**Text segment**
■ ■ ■ ■

Irritated, think new chicken has IB *Update*

Discussion in 'Emergencies / Diseases / Injuries and Cures' started by Queen of the Lilliputians, Oct 1, 2007.

  1. Queen of the Lilliputians

    Queen of the Lilliputians Chillin' With My Peeps

    Apr 5, 2007
    Maine
    So irritated today, and think I have decided not to purchase any more adult chickens!! ARG! Thank goodness I listen to you guys, and have my new chickens seperated from the flock. Partly this is my fault, I guess, but I'm still a newbie when it comes to many things.

    Bought my new chickens yesterday. The cock is about 5mos, the pullet is about 4. The lady I purchased from said the pullet had sneezed so she had given it a pill (?). I didn't hear any sneezing while I was there. This is a breeder, and there were 74chickens there, most in cages, a few free ranging. All looked clean and healthy, though.

■ ■ ■ ■

**Entries shown**
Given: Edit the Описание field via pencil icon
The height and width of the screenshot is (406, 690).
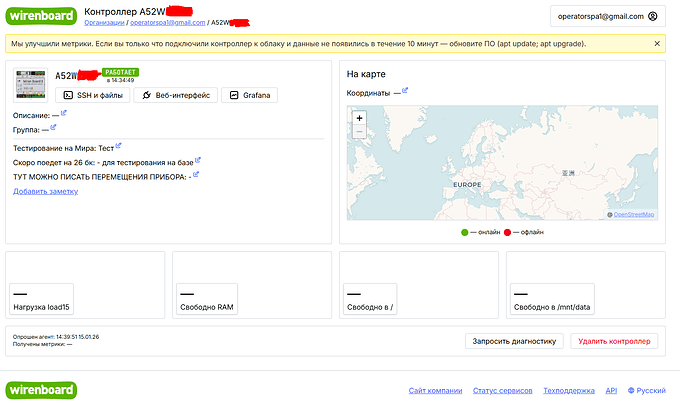Looking at the screenshot, I should (x=64, y=113).
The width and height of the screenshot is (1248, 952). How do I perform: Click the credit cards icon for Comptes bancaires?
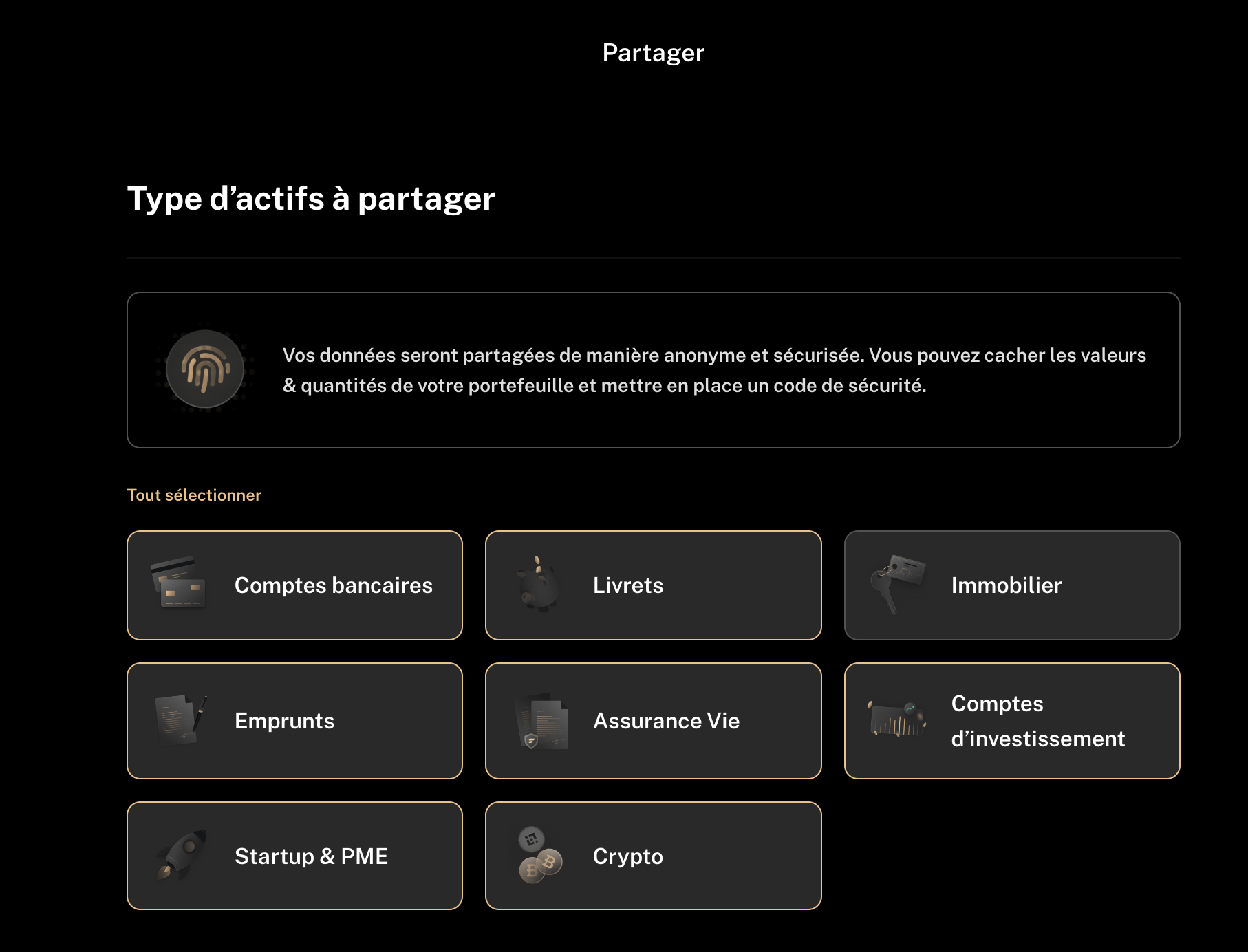[x=177, y=583]
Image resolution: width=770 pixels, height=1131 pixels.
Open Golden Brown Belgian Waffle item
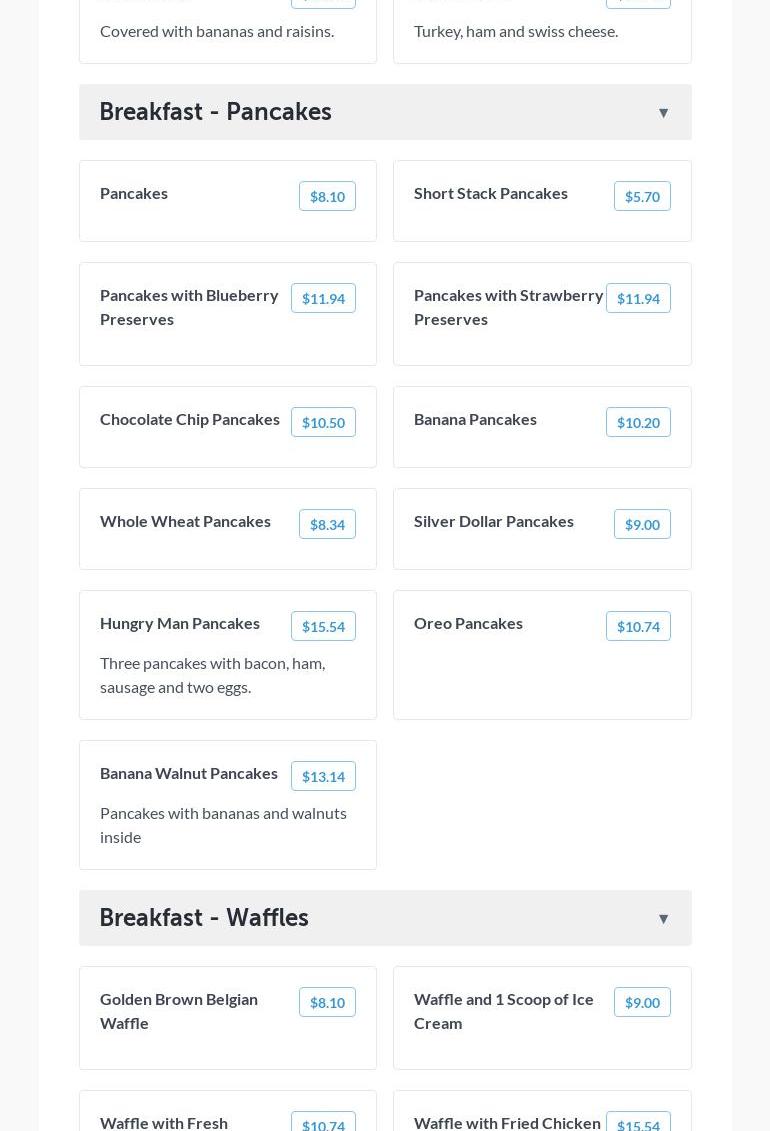coord(180,1010)
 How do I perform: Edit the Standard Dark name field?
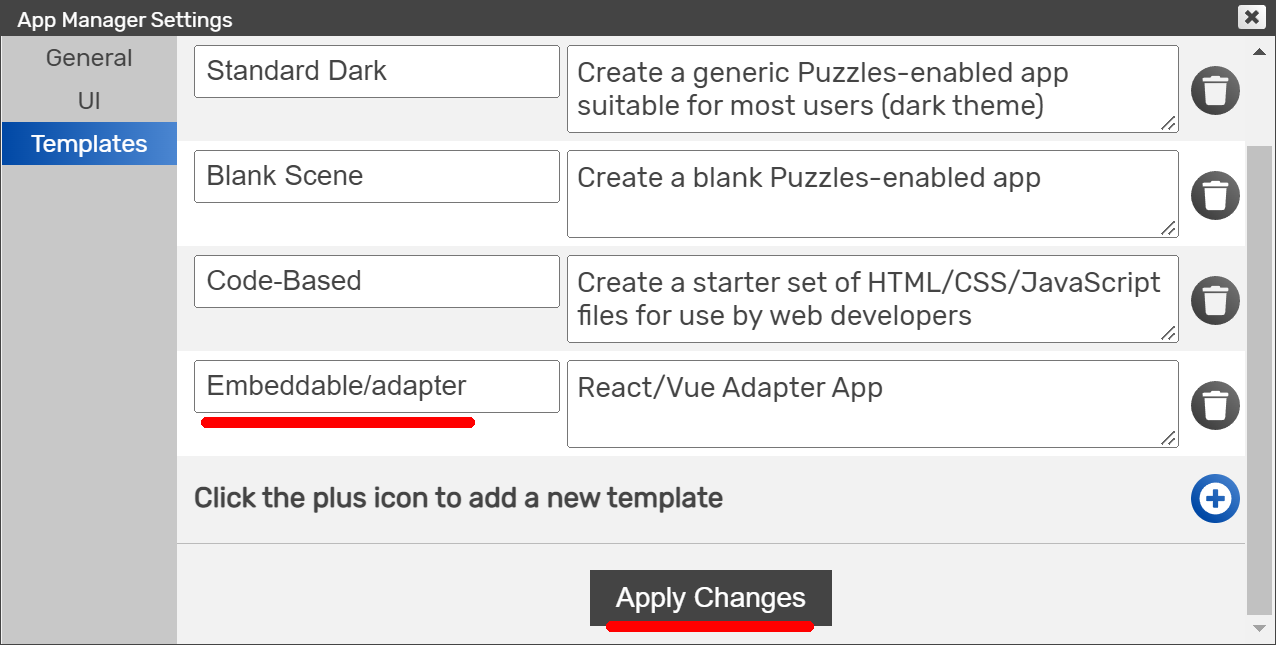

■ ■ ■ ■

**What the exercise asks**
Please copy the forum post about the new chickens word for word, from its title line through its final sentence.

**Response to this task**
Irritated, think new chicken has IB *Update*

Discussion in 'Emergencies / Diseases / Injuries and Cures' started by Queen of the Lilliputians, Oct 1, 2007.

  1. Queen of the Lilliputians

    Queen of the Lilliputians Chillin' With My Peeps

    Apr 5, 2007
    Maine
    So irritated today, and think I have decided not to purchase any more adult chickens!! ARG! Thank goodness I listen to you guys, and have my new chickens seperated from the flock. Partly this is my fault, I guess, but I'm still a newbie when it comes to many things.

    Bought my new chickens yesterday. The cock is about 5mos, the pullet is about 4. The lady I purchased from said the pullet had sneezed so she had given it a pill (?). I didn't hear any sneezing while I was there. This is a breeder, and there were 74chickens there, most in cages, a few free ranging. All looked clean and healthy, though.